DATA EXCERPTS -
=======

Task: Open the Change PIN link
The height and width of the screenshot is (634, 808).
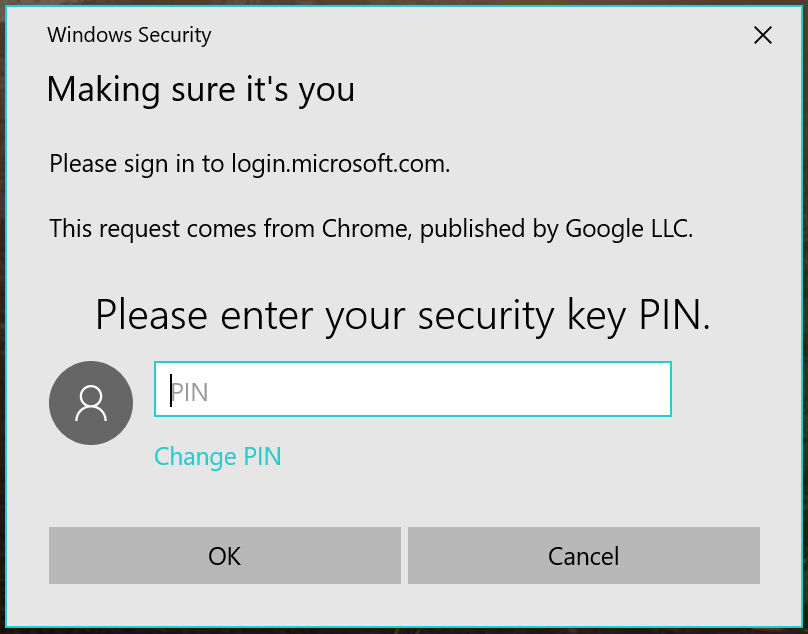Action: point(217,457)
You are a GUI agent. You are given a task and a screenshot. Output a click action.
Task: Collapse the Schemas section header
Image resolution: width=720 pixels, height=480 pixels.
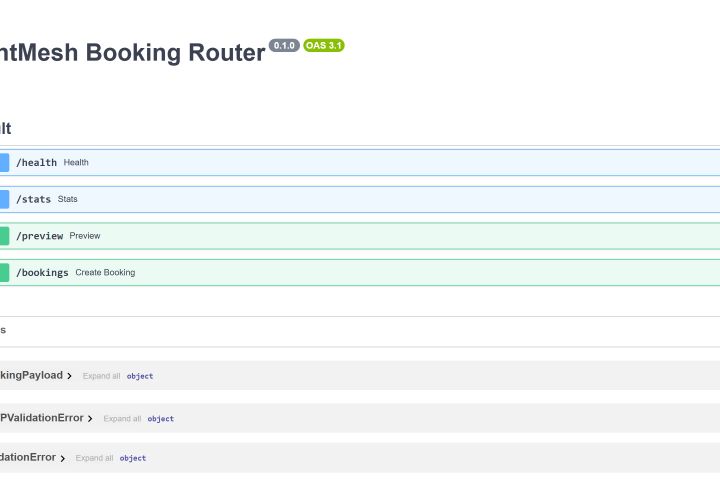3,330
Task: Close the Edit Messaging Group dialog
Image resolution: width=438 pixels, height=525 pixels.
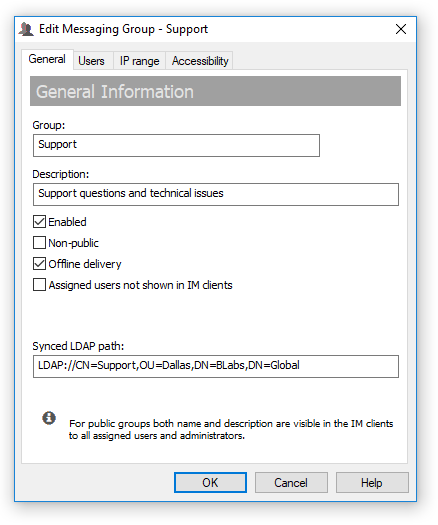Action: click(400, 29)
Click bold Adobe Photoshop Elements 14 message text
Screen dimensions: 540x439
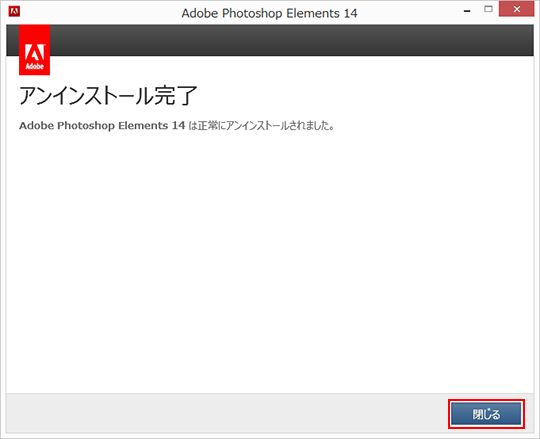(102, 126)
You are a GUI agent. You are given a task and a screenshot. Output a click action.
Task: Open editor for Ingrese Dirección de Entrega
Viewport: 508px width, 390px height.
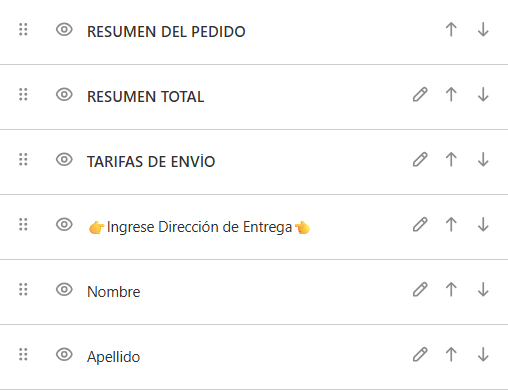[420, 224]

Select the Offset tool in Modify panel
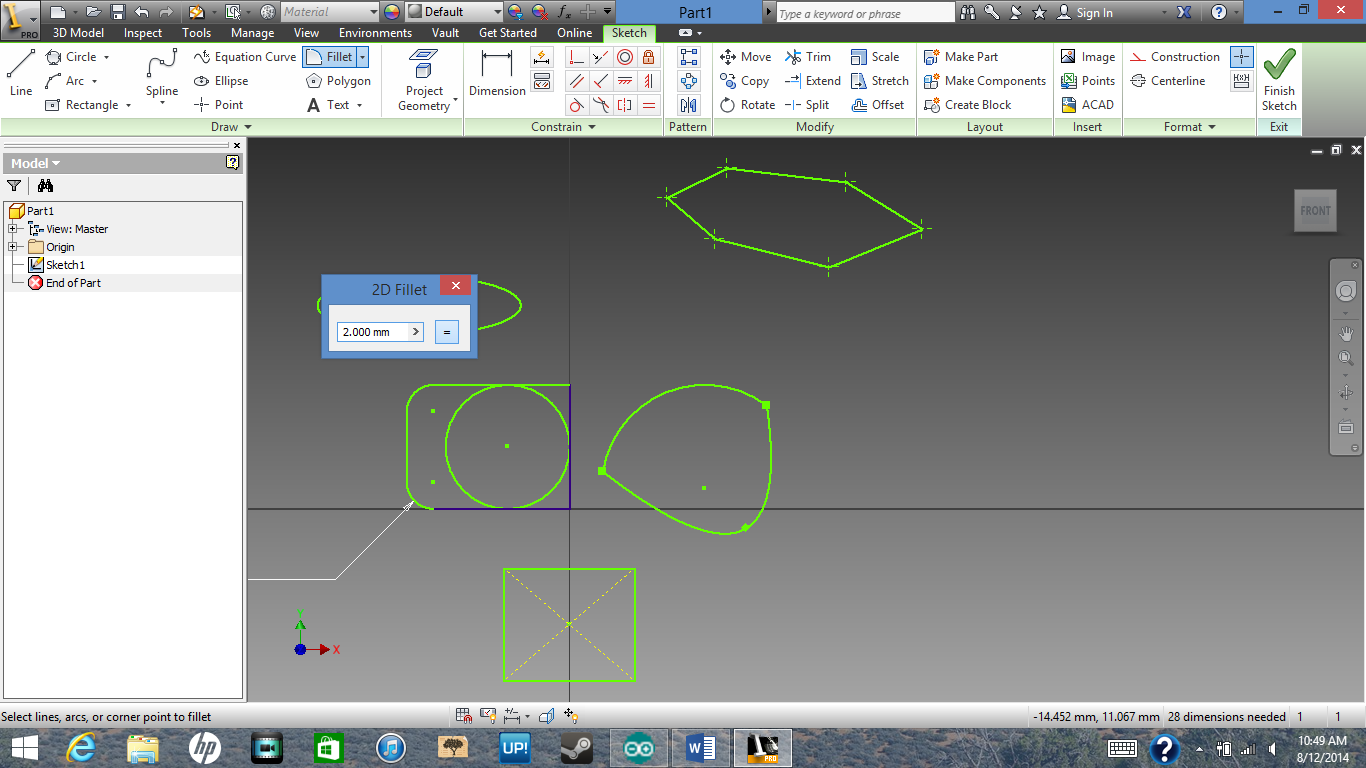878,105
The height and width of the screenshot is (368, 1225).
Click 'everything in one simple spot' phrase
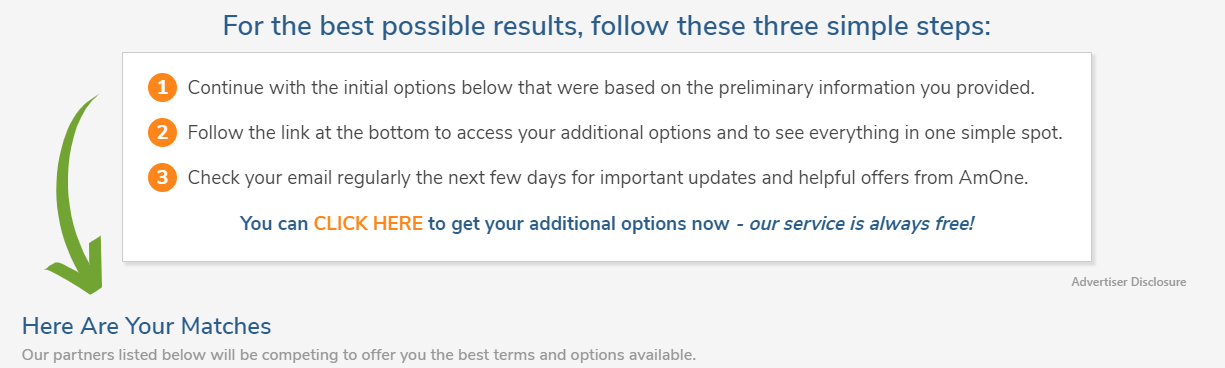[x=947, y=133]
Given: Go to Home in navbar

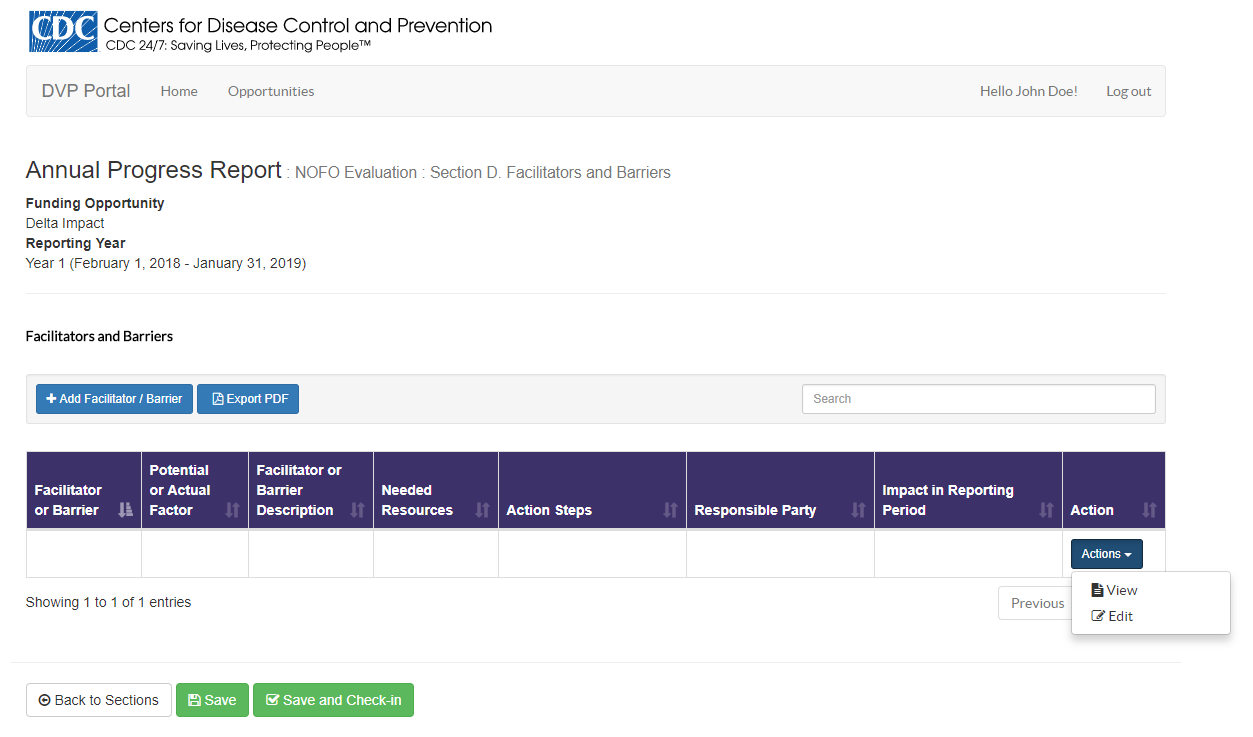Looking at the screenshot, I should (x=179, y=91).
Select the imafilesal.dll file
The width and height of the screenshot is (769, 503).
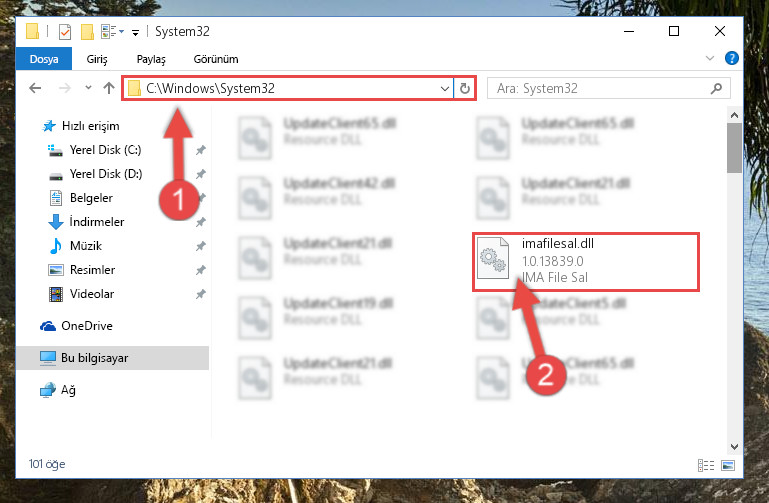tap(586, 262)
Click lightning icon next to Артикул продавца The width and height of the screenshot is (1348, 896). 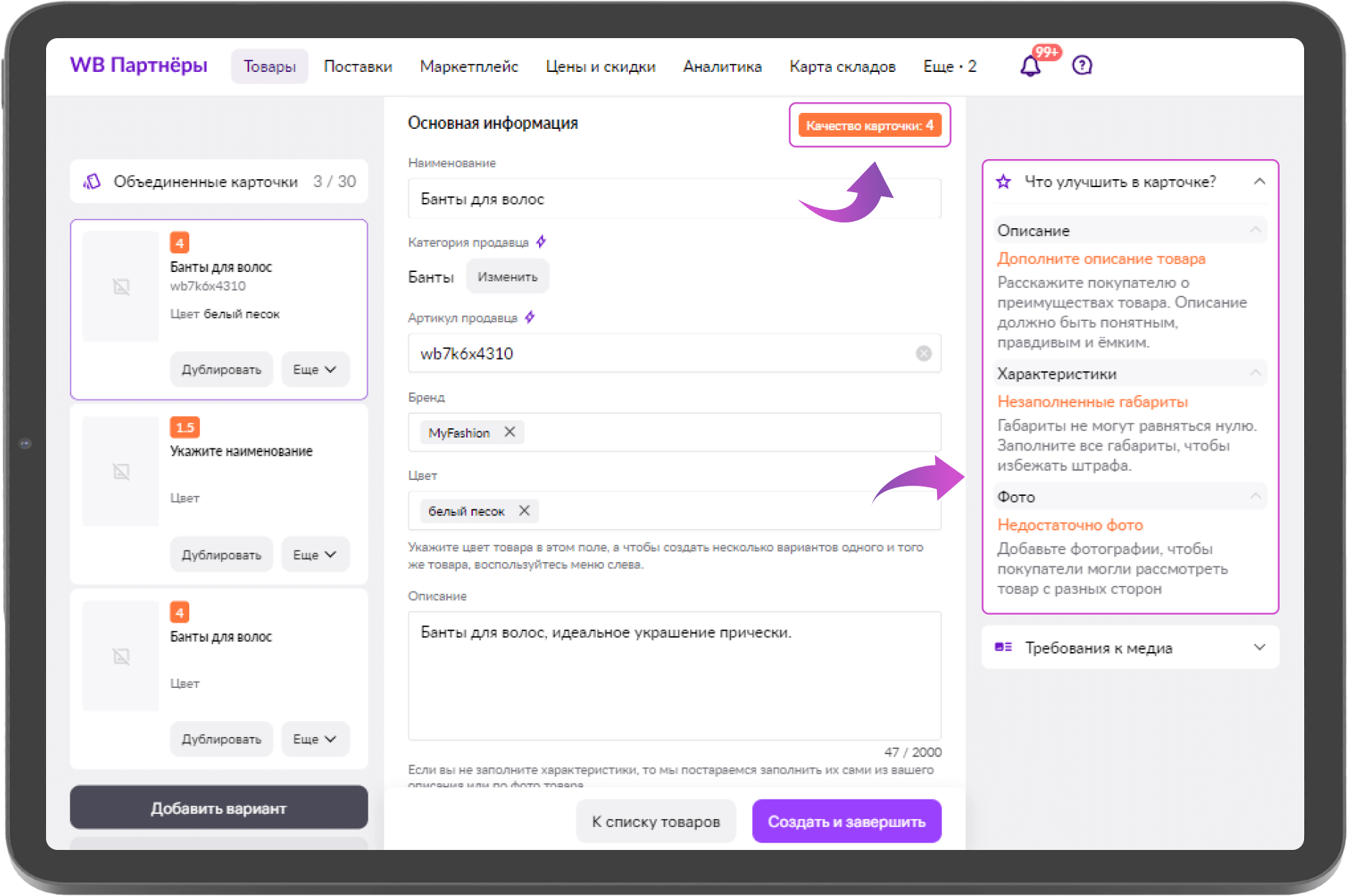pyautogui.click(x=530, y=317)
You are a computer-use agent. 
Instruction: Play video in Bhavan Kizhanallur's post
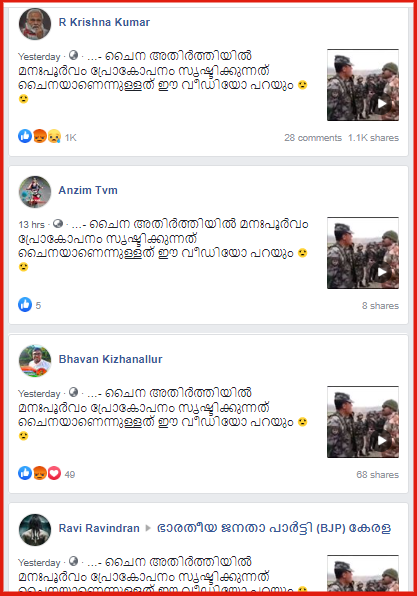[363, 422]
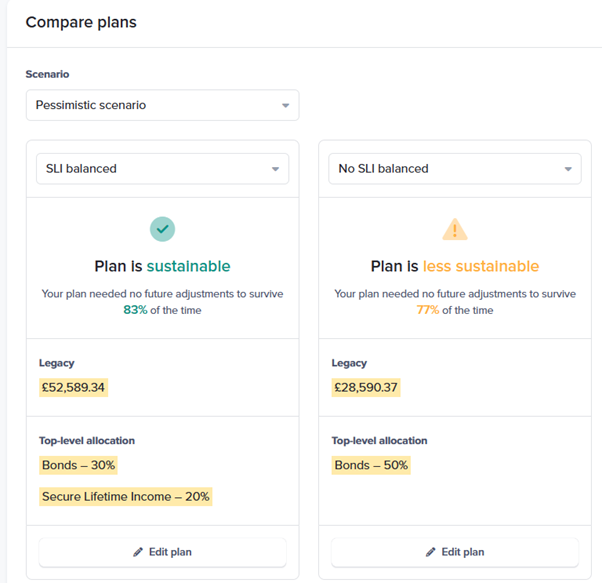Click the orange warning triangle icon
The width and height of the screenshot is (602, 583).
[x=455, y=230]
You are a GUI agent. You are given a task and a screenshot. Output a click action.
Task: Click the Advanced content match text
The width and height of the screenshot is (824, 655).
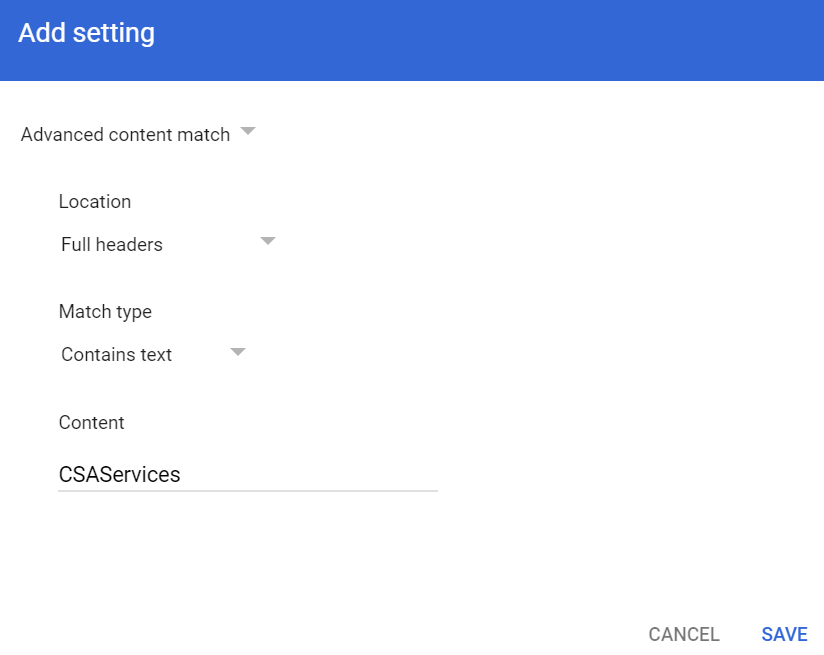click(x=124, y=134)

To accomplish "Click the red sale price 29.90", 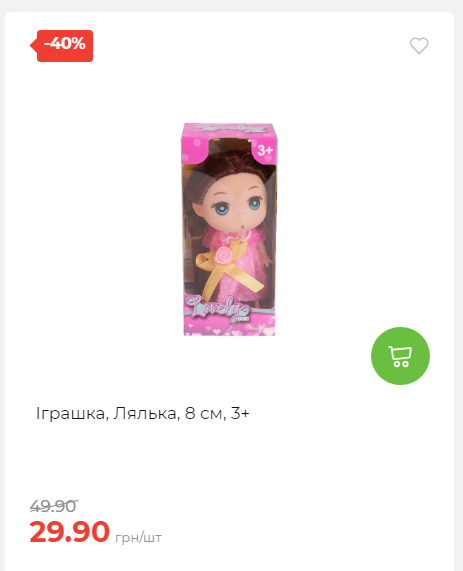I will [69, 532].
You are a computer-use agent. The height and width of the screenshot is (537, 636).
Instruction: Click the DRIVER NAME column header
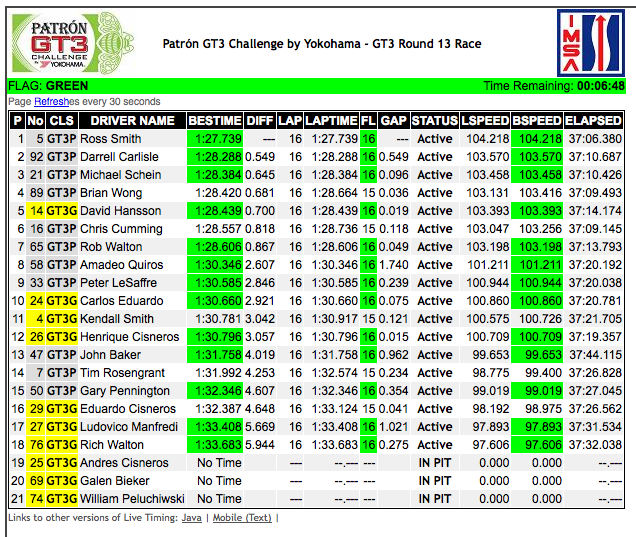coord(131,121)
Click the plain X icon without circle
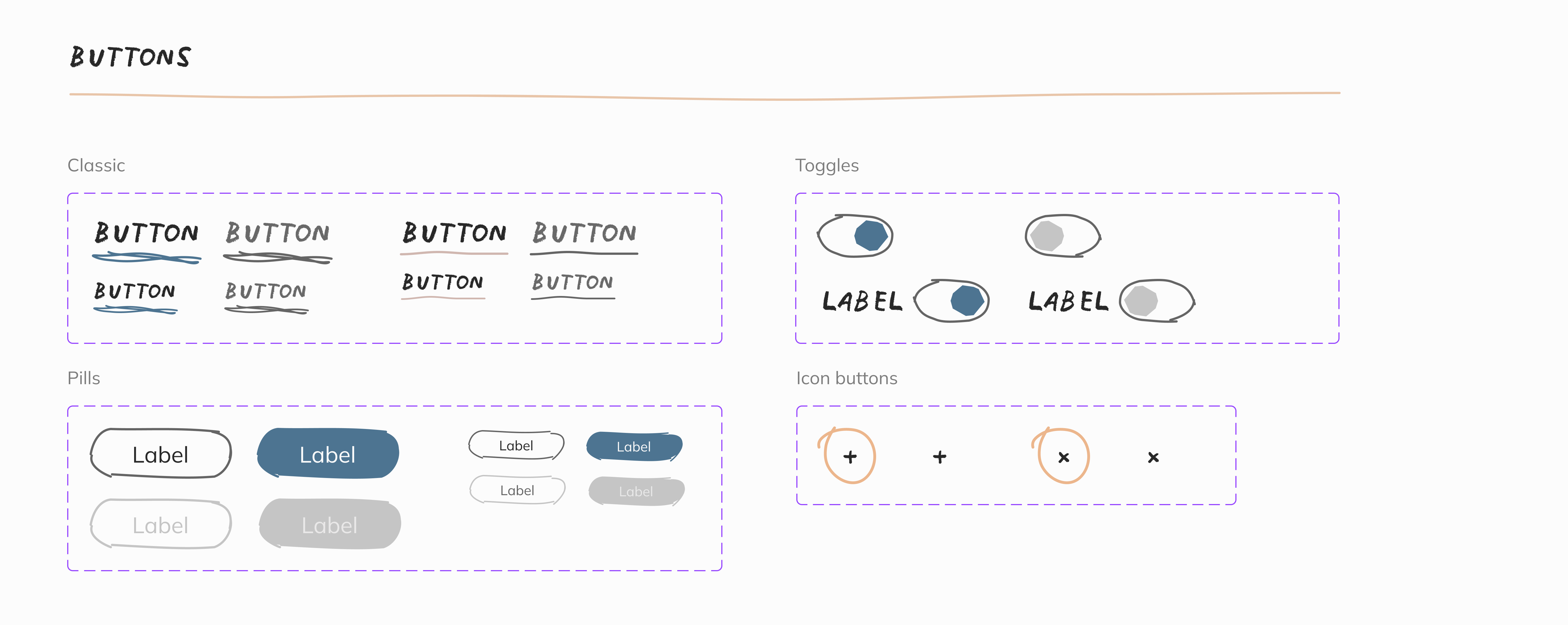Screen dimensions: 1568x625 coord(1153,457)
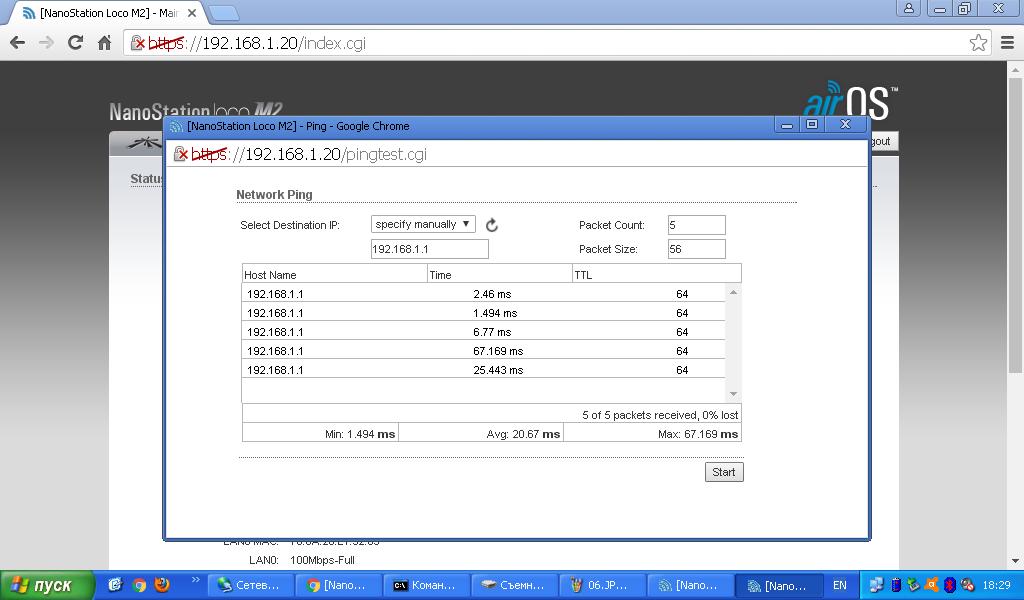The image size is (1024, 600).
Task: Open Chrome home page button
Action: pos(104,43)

=======

DIRECTIONS - Starting at the line with "Image resolution: width=438" and finishing at the line with "Select the imafilesal.dll file", copy the material above exactly, both lines included. Nothing else goes in, and no pictures.

EXPECTED OUTPUT -
Image resolution: width=438 pixels, height=525 pixels.
Action: click(400, 29)
Click bold Adobe Photoshop Elements 14 message text
Screen dimensions: 540x439
(102, 126)
You are a GUI agent. You are given a task and a screenshot. Output a click action.
Task: Open editor for Ingrese Dirección de Entrega
Viewport: 508px width, 390px height.
[420, 224]

Select the Offset tool in Modify panel
878,105
The height and width of the screenshot is (368, 1225).
Click 'everything in one simple spot' phrase
[x=947, y=133]
Given: Go to Home in navbar

Looking at the screenshot, I should (x=179, y=91).
Select the imafilesal.dll file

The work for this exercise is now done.